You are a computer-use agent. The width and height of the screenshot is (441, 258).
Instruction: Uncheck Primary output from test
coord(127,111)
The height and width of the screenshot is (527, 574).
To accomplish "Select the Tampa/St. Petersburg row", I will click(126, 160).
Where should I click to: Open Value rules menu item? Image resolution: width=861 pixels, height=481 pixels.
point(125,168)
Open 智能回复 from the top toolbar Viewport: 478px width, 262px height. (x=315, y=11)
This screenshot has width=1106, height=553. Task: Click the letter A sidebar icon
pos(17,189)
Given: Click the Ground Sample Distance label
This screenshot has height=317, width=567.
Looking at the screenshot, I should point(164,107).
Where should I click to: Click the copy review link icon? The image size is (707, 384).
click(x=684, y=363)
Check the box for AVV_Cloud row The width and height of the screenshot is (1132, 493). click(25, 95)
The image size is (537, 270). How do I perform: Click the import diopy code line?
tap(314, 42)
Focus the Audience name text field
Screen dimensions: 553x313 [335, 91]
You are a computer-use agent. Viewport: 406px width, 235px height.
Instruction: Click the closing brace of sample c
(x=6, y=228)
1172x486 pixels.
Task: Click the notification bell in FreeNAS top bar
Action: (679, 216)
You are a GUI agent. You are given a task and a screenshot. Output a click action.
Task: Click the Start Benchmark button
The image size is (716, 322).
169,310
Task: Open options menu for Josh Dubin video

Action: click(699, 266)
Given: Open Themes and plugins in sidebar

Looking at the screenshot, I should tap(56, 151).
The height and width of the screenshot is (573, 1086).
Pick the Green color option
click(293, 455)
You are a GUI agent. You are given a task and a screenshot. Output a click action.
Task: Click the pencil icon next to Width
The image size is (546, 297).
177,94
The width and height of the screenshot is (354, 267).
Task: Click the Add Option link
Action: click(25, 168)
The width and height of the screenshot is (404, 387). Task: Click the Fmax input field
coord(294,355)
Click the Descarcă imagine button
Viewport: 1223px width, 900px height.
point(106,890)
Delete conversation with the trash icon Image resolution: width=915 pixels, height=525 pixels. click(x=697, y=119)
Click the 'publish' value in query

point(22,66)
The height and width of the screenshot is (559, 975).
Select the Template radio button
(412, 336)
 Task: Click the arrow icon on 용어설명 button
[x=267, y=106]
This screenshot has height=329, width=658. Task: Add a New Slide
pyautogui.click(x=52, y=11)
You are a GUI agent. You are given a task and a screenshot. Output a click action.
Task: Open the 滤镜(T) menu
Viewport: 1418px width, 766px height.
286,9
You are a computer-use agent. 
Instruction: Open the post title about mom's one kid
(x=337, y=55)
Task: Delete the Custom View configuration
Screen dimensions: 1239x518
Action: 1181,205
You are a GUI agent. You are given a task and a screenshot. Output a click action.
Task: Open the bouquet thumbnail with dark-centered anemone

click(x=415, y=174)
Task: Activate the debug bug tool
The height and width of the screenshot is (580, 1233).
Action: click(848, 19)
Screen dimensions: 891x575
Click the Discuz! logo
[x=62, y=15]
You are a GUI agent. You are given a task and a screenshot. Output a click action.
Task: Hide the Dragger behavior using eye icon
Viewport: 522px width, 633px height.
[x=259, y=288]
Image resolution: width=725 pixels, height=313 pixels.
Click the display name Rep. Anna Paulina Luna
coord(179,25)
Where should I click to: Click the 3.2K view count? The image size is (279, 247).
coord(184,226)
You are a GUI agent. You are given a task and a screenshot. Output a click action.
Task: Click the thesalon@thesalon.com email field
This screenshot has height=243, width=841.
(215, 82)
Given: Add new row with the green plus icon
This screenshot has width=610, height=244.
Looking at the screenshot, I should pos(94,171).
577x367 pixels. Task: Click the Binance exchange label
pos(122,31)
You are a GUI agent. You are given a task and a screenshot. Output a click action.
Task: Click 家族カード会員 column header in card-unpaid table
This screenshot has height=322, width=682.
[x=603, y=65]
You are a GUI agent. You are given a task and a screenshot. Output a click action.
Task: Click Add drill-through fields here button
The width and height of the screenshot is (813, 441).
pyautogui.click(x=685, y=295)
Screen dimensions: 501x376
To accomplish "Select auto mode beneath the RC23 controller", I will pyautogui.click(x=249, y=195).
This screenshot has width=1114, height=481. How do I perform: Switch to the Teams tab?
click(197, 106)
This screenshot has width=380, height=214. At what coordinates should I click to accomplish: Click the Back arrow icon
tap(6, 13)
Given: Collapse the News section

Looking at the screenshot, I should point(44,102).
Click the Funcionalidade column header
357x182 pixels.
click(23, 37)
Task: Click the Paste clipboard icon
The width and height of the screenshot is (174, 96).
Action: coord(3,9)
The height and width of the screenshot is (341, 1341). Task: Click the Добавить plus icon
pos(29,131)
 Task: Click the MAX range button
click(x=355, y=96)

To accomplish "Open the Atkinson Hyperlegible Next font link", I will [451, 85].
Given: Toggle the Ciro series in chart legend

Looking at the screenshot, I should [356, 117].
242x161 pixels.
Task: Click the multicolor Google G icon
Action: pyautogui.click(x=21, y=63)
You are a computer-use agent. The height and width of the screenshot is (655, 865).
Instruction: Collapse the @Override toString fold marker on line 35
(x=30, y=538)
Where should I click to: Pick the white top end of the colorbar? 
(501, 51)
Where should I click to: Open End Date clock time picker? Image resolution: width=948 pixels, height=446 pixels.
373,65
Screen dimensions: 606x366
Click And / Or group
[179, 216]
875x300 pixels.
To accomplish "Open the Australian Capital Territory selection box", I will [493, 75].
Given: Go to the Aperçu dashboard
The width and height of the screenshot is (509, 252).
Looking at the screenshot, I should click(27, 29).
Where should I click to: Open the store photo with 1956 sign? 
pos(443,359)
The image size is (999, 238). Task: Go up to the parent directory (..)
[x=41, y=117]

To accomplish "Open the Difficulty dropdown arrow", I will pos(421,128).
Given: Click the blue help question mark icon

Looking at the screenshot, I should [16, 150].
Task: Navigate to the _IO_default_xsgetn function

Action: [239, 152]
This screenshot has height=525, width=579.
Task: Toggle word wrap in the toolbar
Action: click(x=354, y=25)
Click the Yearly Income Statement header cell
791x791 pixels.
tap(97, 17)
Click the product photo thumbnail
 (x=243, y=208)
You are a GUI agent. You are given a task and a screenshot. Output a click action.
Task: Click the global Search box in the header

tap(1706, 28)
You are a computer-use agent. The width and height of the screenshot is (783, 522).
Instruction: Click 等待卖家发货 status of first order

------------

**ASSIGNMENT:**
The data above should be duplicated exactly and completely.

**SOLUTION BELOW:**
You are a computer-use agent. The width and height of the screenshot is (441, 258).
Instruction: Uncheck Primary output from test
coord(127,111)
The height and width of the screenshot is (527, 574).
To accomplish "Select the Tampa/St. Petersburg row", I will click(126, 160).
Where should I click to: Open Value rules menu item? Image resolution: width=861 pixels, height=481 pixels.
point(125,168)
Open 智能回复 from the top toolbar Viewport: 478px width, 262px height. (x=315, y=11)
This screenshot has width=1106, height=553. Task: Click the letter A sidebar icon
pos(17,189)
Given: Click the Ground Sample Distance label
This screenshot has height=317, width=567.
Looking at the screenshot, I should point(164,107).
Where should I click to: Click the copy review link icon? The image size is (707, 384).
click(x=684, y=363)
Check the box for AVV_Cloud row The width and height of the screenshot is (1132, 493). click(25, 95)
The image size is (537, 270). How do I perform: Click the import diopy code line?
tap(314, 42)
Focus the Audience name text field
Screen dimensions: 553x313 [335, 91]
You are a computer-use agent. Viewport: 406px width, 235px height.
Instruction: Click the closing brace of sample c
(x=6, y=228)
1172x486 pixels.
Task: Click the notification bell in FreeNAS top bar
Action: (679, 216)
You are a GUI agent. You are given a task and a screenshot. Output a click action.
Task: Click the Start Benchmark button
The image size is (716, 322).
169,310
Task: Open options menu for Josh Dubin video

Action: click(699, 266)
Given: Open Themes and plugins in sidebar

Looking at the screenshot, I should tap(56, 151).
The height and width of the screenshot is (573, 1086).
Pick the Green color option
click(293, 455)
You are a GUI agent. You are given a task and a screenshot. Output a click action.
Task: Click the pencil icon next to Width
The image size is (546, 297).
177,94
The width and height of the screenshot is (354, 267).
Task: Click the Add Option link
Action: click(25, 168)
The width and height of the screenshot is (404, 387). Task: Click the Fmax input field
coord(294,355)
Click the Descarcă imagine button
Viewport: 1223px width, 900px height.
point(106,890)
Delete conversation with the trash icon Image resolution: width=915 pixels, height=525 pixels. click(x=697, y=119)
Click the 'publish' value in query

point(22,66)
The height and width of the screenshot is (559, 975).
Select the Template radio button
(412, 336)
 Task: Click the arrow icon on 용어설명 button
[x=267, y=106]
This screenshot has height=329, width=658. Task: Add a New Slide
pyautogui.click(x=52, y=11)
You are a GUI agent. You are given a task and a screenshot. Output a click action.
Task: Open the 滤镜(T) menu
Viewport: 1418px width, 766px height.
286,9
You are a computer-use agent. 
Instruction: Open the post title about mom's one kid
(x=337, y=55)
Task: Delete the Custom View configuration
Screen dimensions: 1239x518
Action: 1181,205
You are a GUI agent. You are given a task and a screenshot. Output a click action.
Task: Open the bouquet thumbnail with dark-centered anemone

click(x=415, y=174)
Task: Activate the debug bug tool
The height and width of the screenshot is (580, 1233).
Action: click(848, 19)
Screen dimensions: 891x575
Click the Discuz! logo
[x=62, y=15]
You are a GUI agent. You are given a task and a screenshot. Output a click action.
Task: Hide the Dragger behavior using eye icon
Viewport: 522px width, 633px height.
[x=259, y=288]
Image resolution: width=725 pixels, height=313 pixels.
Click the display name Rep. Anna Paulina Luna
coord(179,25)
Where should I click to: Click the 3.2K view count? The image size is (279, 247).
coord(184,226)
You are a GUI agent. You are given a task and a screenshot. Output a click action.
Task: Click the thesalon@thesalon.com email field
This screenshot has height=243, width=841.
(215, 82)
Given: Add new row with the green plus icon
This screenshot has width=610, height=244.
Looking at the screenshot, I should pos(94,171).
577x367 pixels. Task: Click the Binance exchange label
pos(122,31)
You are a GUI agent. You are given a task and a screenshot. Output a click action.
Task: Click 家族カード会員 column header in card-unpaid table
This screenshot has height=322, width=682.
[x=603, y=65]
You are a GUI agent. You are given a task and a screenshot. Output a click action.
Task: Click Add drill-through fields here button
The width and height of the screenshot is (813, 441).
pyautogui.click(x=685, y=295)
Screen dimensions: 501x376
To accomplish "Select auto mode beneath the RC23 controller", I will pyautogui.click(x=249, y=195).
This screenshot has width=1114, height=481. How do I perform: Switch to the Teams tab?
click(197, 106)
This screenshot has width=380, height=214. At what coordinates should I click to accomplish: Click the Back arrow icon
tap(6, 13)
Given: Collapse the News section

Looking at the screenshot, I should point(44,102).
Click the Funcionalidade column header
357x182 pixels.
click(23, 37)
Task: Click the Paste clipboard icon
The width and height of the screenshot is (174, 96).
Action: coord(3,9)
The height and width of the screenshot is (341, 1341). Task: Click the Добавить plus icon
pos(29,131)
 Task: Click the MAX range button
click(x=355, y=96)

To accomplish "Open the Atkinson Hyperlegible Next font link", I will [451, 85].
Given: Toggle the Ciro series in chart legend

Looking at the screenshot, I should [356, 117].
242x161 pixels.
Task: Click the multicolor Google G icon
Action: pyautogui.click(x=21, y=63)
You are a computer-use agent. The height and width of the screenshot is (655, 865).
Instruction: Collapse the @Override toString fold marker on line 35
(x=30, y=538)
Where should I click to: Pick the white top end of the colorbar? 
(501, 51)
Where should I click to: Open End Date clock time picker? Image resolution: width=948 pixels, height=446 pixels.
373,65
Screen dimensions: 606x366
Click And / Or group
[179, 216]
875x300 pixels.
To accomplish "Open the Australian Capital Territory selection box", I will [493, 75].
Given: Go to the Aperçu dashboard
The width and height of the screenshot is (509, 252).
Looking at the screenshot, I should click(27, 29).
Where should I click to: Open the store photo with 1956 sign? 
pos(443,359)
The image size is (999, 238). Task: Go up to the parent directory (..)
[x=41, y=117]

To accomplish "Open the Difficulty dropdown arrow", I will pos(421,128).
Given: Click the blue help question mark icon

Looking at the screenshot, I should [16, 150].
Task: Navigate to the _IO_default_xsgetn function

Action: [239, 152]
This screenshot has height=525, width=579.
Task: Toggle word wrap in the toolbar
Action: click(x=354, y=25)
Click the Yearly Income Statement header cell
791x791 pixels.
tap(97, 17)
Click the product photo thumbnail
 (x=243, y=208)
You are a GUI agent. You are given a task and a screenshot. Output a click action.
Task: Click the global Search box in the header

tap(1706, 28)
You are a computer-use agent. The width and height of the screenshot is (783, 522).
Instruction: Click 等待卖家发货 status of first order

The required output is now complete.